◆ TASK INSTRUCTIONS: The lines you should transcribe are those from the one containing "You are a computer-use" to the end of the listing below, exactly, with pictures left out.

◆ PROVIDED ENTRIES:
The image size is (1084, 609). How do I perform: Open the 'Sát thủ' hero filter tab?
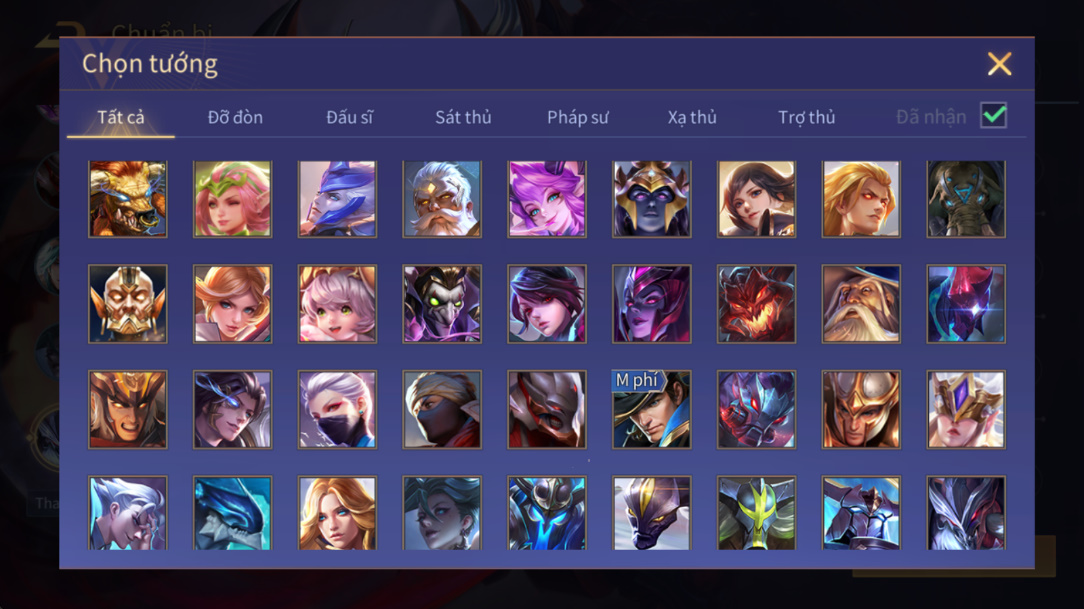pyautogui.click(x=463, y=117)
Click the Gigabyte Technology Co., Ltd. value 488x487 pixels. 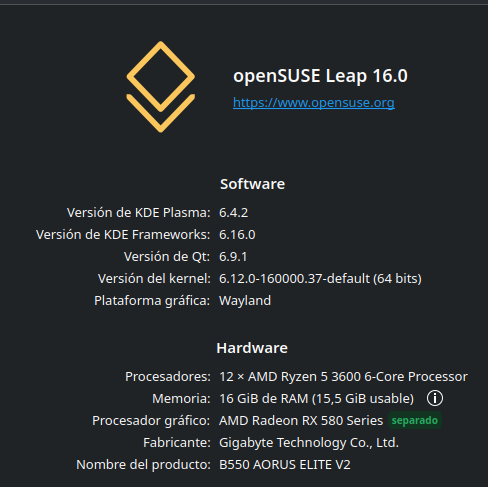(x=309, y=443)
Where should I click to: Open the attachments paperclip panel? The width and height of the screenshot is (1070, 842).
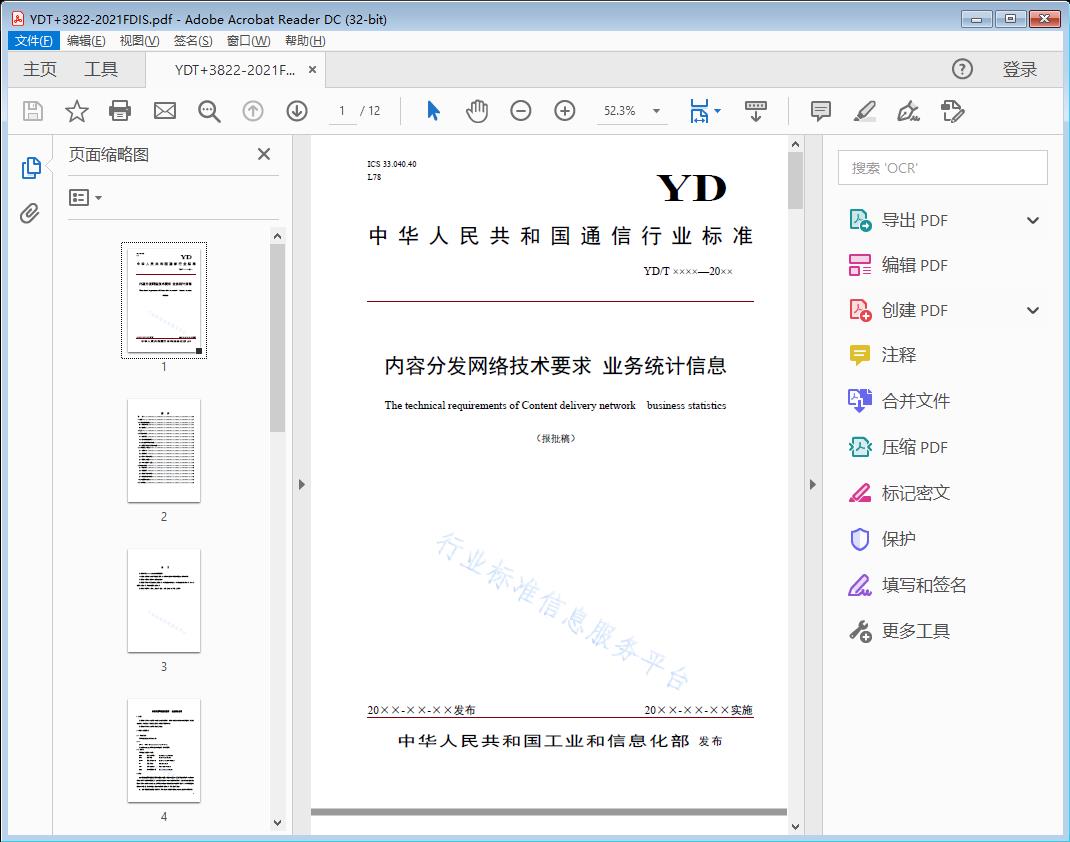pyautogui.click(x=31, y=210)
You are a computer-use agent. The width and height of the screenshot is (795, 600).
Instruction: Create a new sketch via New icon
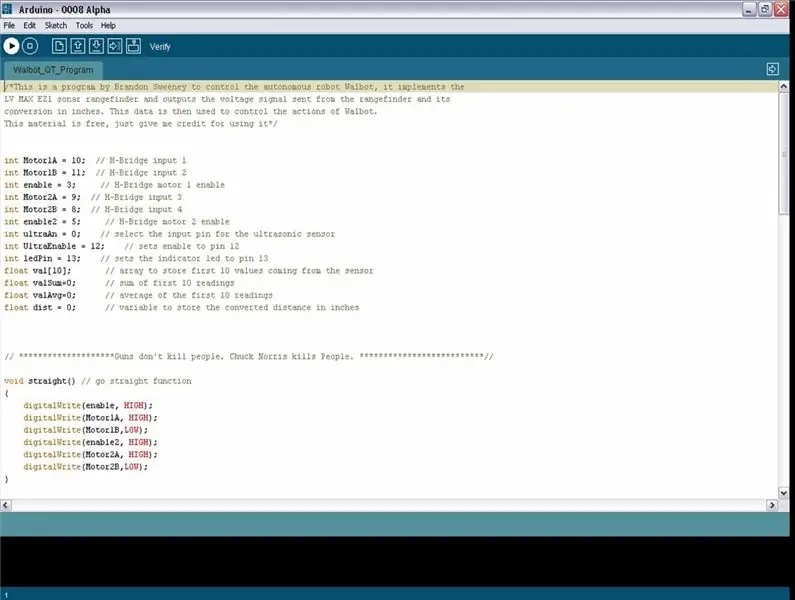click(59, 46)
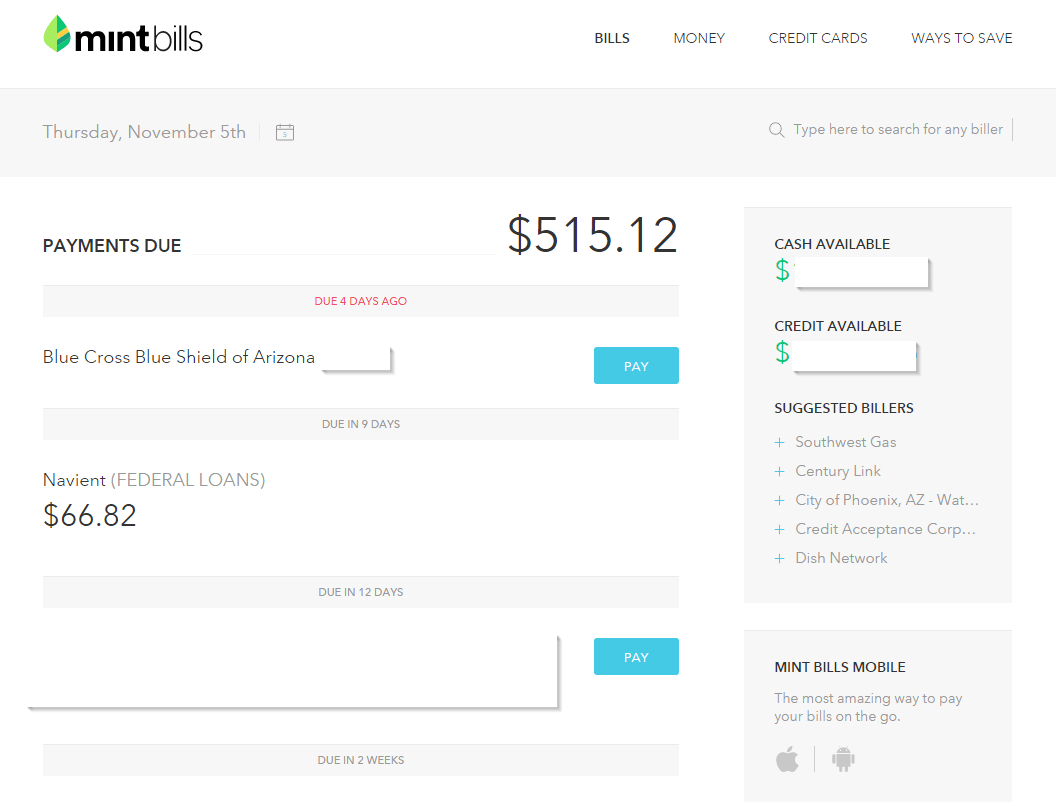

◆ WRITTEN SOLUTION:
You are a computer-use agent. The width and height of the screenshot is (795, 600).
Instruction: Create a new sketch via New icon
click(59, 46)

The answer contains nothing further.